When packing for a trip, we have no choice but to bring along some valuable essentials. This includes passports, extra cash, jewelry, and other precious items.
If you're staying at a hotel or motel, there's really nothing to worry about because you have access to a trusty room safe, right?
Well, these safes are not as 'safe' as you think...
Whether it be hotel rooms, motel rooms, Airbnb rooms, or cruise ship cabins, they've all been in hot water for issues regarding safety and privacy.
For example, a couple's dream vacation to Florida turned into a nightmare when they found a hidden camera on the side of the fire alarm in their Airbnb room. They felt that their security and privacy were jeopardized, making them uneasy to book another room with the online hospitality service.
This time, a YouTube video of a man breaking into a room safe has many people worried about planning their next trip.

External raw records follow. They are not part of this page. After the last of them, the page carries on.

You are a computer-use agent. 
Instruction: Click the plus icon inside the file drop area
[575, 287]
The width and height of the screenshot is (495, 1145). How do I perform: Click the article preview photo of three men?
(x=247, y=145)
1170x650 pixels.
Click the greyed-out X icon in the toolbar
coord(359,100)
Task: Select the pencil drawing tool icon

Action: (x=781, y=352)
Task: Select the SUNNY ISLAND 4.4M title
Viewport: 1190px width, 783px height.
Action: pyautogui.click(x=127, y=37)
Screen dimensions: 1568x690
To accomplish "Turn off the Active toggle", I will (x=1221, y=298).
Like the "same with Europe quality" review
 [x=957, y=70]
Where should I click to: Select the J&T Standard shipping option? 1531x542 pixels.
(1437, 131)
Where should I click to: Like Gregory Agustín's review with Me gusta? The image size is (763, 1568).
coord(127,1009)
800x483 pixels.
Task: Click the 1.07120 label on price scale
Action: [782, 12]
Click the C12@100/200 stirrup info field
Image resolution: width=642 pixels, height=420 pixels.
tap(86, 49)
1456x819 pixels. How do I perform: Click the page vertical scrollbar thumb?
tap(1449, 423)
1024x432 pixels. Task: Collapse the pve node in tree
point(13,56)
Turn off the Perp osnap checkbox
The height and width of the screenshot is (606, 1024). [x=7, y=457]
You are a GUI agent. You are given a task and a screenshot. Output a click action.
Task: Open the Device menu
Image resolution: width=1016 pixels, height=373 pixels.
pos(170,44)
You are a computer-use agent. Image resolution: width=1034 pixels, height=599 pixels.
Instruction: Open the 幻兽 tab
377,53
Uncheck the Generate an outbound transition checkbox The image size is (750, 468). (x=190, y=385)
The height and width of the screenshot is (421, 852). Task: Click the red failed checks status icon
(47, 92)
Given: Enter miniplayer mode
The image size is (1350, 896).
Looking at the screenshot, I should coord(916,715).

YouTuber LockPickingLaywer uploaded a video suggesting that some security box models may have a weakness that leaves valuable belongings vulnerable to theft.
"What I have for you today is a public service announcement on Saflok hotel safes," he said in his video, citing a single brand of hotel safe.
The YouTuber placed a bottle of scotch whiskey inside the safe and locked it inside with a four-digit passcode. He tested the passcode to prove that the safe was in working condition.
"What this hotel did not do is reset the admin password that comes from the factory. If we enter the super user mode that comes from the factory ... this hotel safe will open right up," he claimed, showing that no original combination is required. "If you're ever in a hotel that has one of these Saflok products, it might be a good idea to make sure that the hotel has reset the administrator password to protect your goods."
Watch LockPickingLawyer's full demonstration below:
That's not the only way to break into a hotel safe though. Simple tools and paper clip-like objects can easily open a safe in just minutes, according to Jim Stickley, a cyber security expert. He said travelers should keep in mind that hotel safes are often not secured to the wall, and only provide a minimum level of security.
The reality is that gaining access to a person's hotel room is not difficult," he told Huffington Post.
All that being said, there no need for you to shy away from booking your next vacation or getting creative about where to hide your valuables.
TripAdvisor suggests travelers should pack along a combination suitcase lock or take advantage of a hotel's office safe:
"Hotels are often liable for theft from lobby safes but not for theft from in-room safes. If you're traveling with fine jewelry or heirlooms, the safe-deposit box is the place for them. Always get a written receipt for anything you leave with the front desk."